+++ DATA TO PROCESS
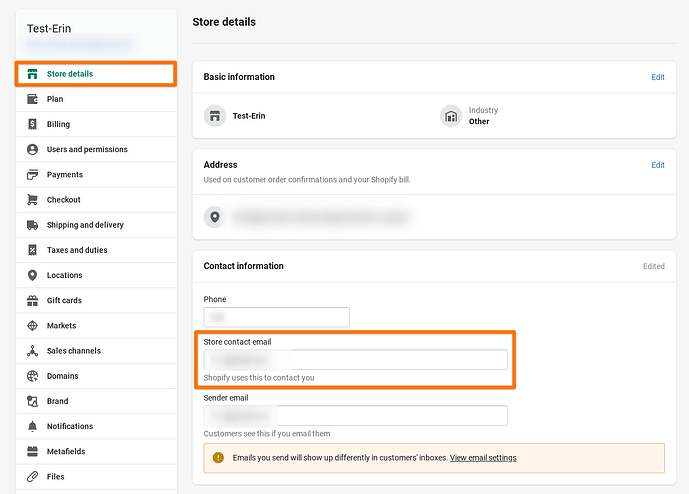Screen dimensions: 689x494
Task: Click the Users and permissions person icon
Action: (x=33, y=149)
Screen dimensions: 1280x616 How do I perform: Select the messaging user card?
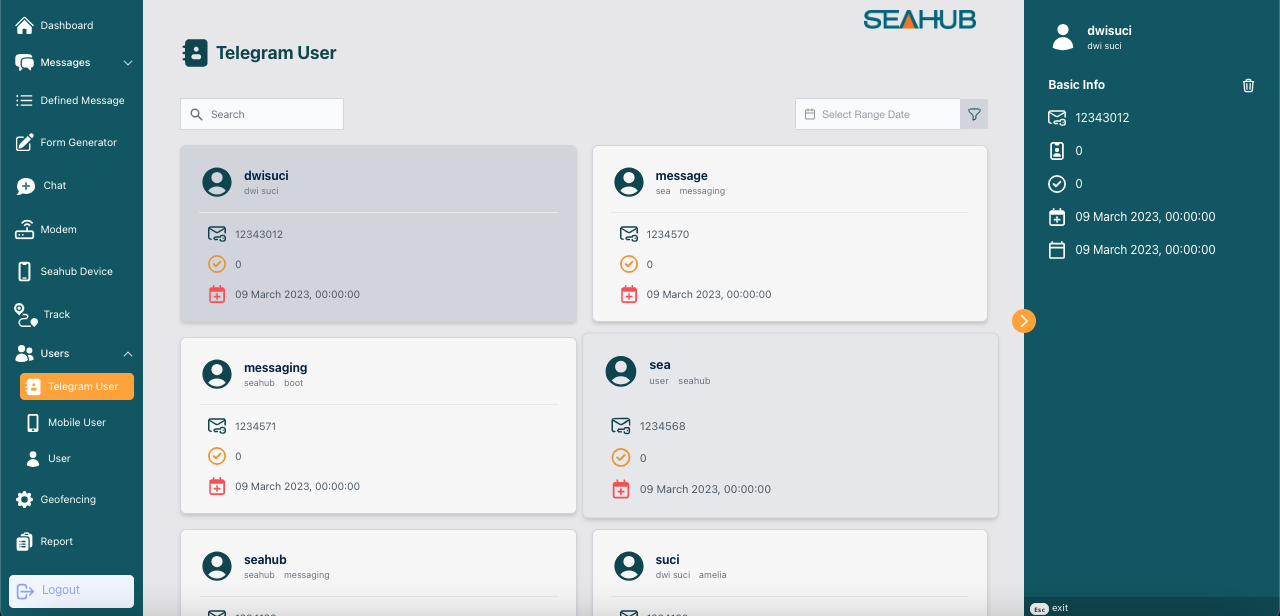378,425
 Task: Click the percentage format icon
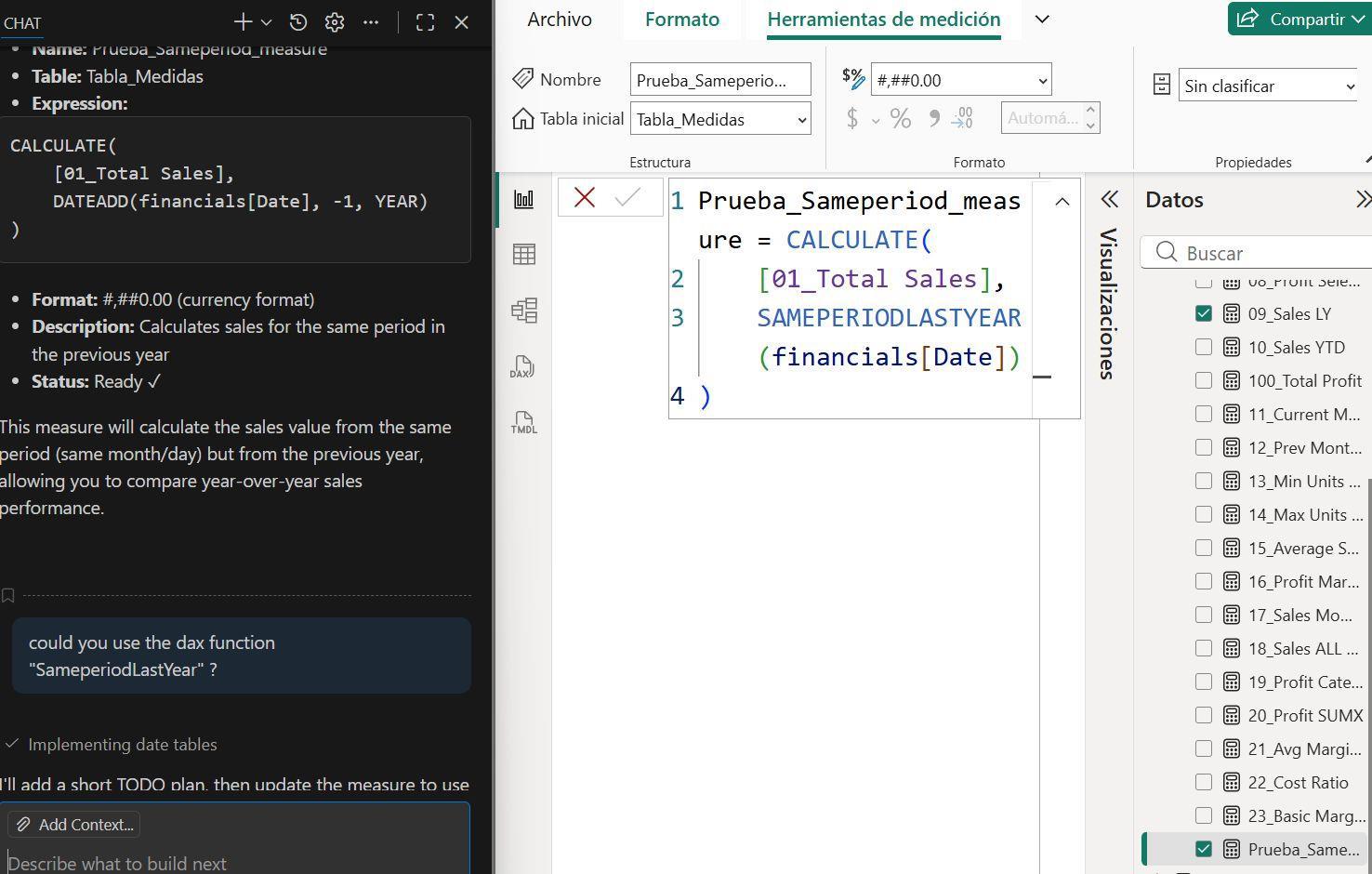(900, 118)
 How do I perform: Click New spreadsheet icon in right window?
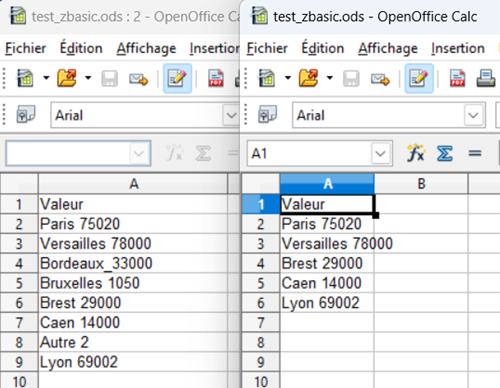coord(267,78)
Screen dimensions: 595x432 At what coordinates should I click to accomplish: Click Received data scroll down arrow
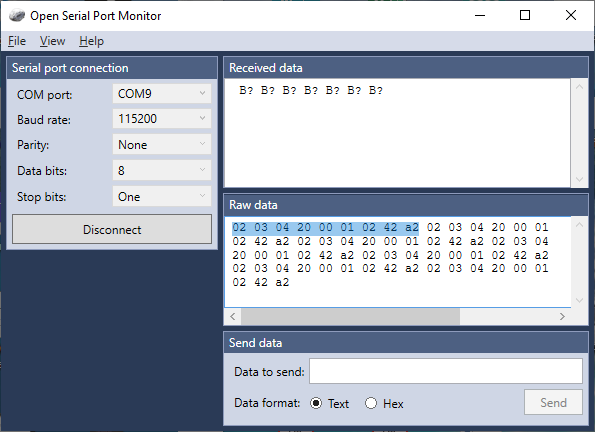tap(579, 179)
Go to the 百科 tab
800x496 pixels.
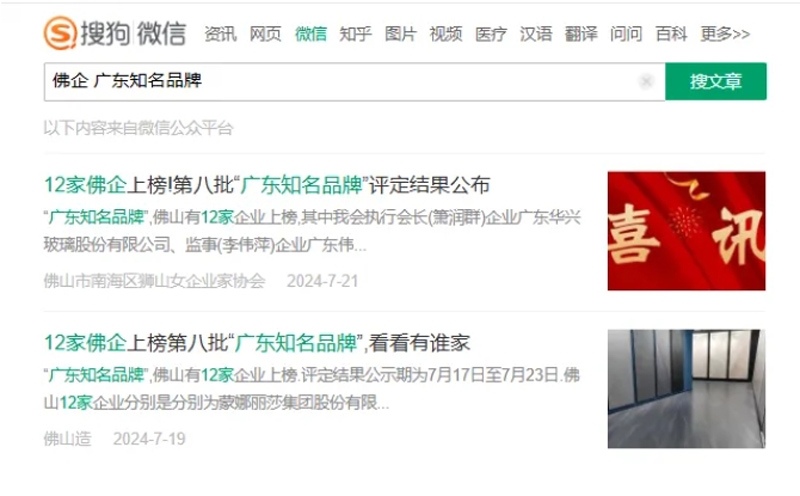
++++++
WORK TO COMPLETE: Working from the line that contains "Screen dimensions: 595x432" to the last line of the listing, please quote each line exactly, pictures excluded.

ANSWER TO THIS EXERCISE:
Screen dimensions: 595x432 At what coordinates should I click to accomplish: Click Received data scroll down arrow
tap(579, 179)
Go to the 百科 tab
800x496 pixels.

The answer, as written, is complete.